Alec C. Proskine’s Adirondack Canoe Waters: South and West Flow, published in 1985, expands on Jamieson’s efforts, which had left three of the five Adirondack basins uncovered: the Black River Basin (West Flow) and the Mohawk and Upper Hudson Basins (South Flow).
Proskine’s book includes the potentially dangerous water of the Boreas, Hudson River Gorge, Lower and Bottom Moose and portions of the Sacandaga, East Canada Creek and Upper East Branch of Fish Creek. The latter, Proskine tells us, is “a great fishing stream and one of the most spectacular, though one of the lesser known, streams of the state.”With waters periodically gushing through 90- foot shale gorges, this Class 2 and 3 stream boasts 18 tumbling waterfalls. Once abounding with salmon and the Indians who speared them, it is still today a popular walleye and trout stream.
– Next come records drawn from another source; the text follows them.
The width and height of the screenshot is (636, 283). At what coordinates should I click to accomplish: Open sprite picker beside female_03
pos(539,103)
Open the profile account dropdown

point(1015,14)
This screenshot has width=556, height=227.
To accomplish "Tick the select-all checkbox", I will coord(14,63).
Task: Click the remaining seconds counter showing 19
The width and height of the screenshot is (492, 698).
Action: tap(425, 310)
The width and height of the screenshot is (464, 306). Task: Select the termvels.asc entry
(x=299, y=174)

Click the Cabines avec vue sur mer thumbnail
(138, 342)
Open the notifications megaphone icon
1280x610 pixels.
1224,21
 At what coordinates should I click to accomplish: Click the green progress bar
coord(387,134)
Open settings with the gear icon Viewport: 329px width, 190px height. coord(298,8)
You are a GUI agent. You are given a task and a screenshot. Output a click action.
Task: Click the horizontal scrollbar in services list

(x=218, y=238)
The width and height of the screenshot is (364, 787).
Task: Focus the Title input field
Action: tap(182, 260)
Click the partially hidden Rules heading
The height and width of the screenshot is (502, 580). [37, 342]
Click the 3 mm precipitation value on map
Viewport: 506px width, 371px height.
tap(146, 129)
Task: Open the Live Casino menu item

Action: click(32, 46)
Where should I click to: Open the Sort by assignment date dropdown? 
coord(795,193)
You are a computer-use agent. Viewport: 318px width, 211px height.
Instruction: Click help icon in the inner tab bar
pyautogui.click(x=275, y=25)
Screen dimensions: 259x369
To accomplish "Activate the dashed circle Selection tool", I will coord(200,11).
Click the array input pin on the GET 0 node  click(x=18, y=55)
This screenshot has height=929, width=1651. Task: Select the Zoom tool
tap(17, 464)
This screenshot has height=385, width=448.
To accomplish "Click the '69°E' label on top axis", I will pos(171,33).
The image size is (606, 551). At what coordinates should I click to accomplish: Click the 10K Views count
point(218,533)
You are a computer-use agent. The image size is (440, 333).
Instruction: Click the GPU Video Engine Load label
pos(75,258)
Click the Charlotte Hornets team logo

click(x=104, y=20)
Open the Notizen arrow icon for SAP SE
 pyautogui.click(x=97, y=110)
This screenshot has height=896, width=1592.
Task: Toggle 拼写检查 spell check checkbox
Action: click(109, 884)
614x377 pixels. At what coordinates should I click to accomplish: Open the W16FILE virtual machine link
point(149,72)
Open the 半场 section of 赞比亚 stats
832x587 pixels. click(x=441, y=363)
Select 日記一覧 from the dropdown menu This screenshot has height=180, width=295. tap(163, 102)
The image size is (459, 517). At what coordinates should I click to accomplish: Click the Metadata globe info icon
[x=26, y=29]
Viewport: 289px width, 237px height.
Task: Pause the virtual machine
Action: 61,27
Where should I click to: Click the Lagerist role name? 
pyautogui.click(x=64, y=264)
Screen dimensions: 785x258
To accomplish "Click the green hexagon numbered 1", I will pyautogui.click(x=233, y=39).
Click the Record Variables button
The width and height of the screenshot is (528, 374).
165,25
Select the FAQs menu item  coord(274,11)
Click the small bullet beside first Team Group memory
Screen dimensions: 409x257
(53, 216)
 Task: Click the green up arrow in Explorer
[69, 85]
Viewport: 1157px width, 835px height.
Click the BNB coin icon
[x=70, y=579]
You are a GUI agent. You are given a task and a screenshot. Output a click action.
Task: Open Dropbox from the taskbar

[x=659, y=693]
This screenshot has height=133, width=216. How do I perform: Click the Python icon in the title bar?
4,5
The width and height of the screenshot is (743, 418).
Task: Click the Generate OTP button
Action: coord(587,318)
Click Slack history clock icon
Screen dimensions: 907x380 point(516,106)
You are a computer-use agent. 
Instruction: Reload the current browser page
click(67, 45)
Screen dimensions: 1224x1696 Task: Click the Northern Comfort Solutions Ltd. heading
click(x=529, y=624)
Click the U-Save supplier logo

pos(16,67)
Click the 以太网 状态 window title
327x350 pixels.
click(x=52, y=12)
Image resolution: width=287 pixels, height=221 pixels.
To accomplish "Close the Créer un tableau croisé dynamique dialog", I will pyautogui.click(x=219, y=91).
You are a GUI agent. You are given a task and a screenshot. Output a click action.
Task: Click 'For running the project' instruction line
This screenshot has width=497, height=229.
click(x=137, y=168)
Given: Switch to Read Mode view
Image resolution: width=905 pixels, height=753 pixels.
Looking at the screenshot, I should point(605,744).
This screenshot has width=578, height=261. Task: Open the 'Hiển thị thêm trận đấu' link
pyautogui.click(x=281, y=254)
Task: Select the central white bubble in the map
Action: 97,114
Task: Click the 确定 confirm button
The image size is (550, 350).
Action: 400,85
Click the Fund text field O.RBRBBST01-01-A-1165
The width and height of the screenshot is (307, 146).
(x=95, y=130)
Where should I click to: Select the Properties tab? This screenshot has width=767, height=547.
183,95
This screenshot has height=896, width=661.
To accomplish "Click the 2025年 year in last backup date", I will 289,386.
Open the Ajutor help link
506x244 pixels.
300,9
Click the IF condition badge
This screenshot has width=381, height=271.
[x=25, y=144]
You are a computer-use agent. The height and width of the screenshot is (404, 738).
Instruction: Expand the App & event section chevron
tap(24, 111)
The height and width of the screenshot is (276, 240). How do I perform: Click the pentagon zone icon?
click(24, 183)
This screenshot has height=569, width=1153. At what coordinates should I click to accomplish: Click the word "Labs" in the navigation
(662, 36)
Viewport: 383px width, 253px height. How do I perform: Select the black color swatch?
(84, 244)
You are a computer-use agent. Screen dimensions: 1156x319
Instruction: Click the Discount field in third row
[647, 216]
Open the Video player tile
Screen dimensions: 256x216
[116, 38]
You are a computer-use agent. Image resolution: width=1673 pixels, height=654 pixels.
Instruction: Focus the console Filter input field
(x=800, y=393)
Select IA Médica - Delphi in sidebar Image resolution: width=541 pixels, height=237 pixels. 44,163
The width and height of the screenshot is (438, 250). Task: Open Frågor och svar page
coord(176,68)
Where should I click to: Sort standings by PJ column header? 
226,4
Given the paddling difficulty of many of these waterways, Proskine emphasizes safety, knowledge of the river and an awareness of one’s abilities: “I would bet ten-to-one every time on the skilled, knowledgeable canoeist going over an eighteen-foot waterfall safely against an inexperienced, unaware canoeist going down a little stream in high water in the spring.” The book’s maps and directions are unusually clear and easy to follow.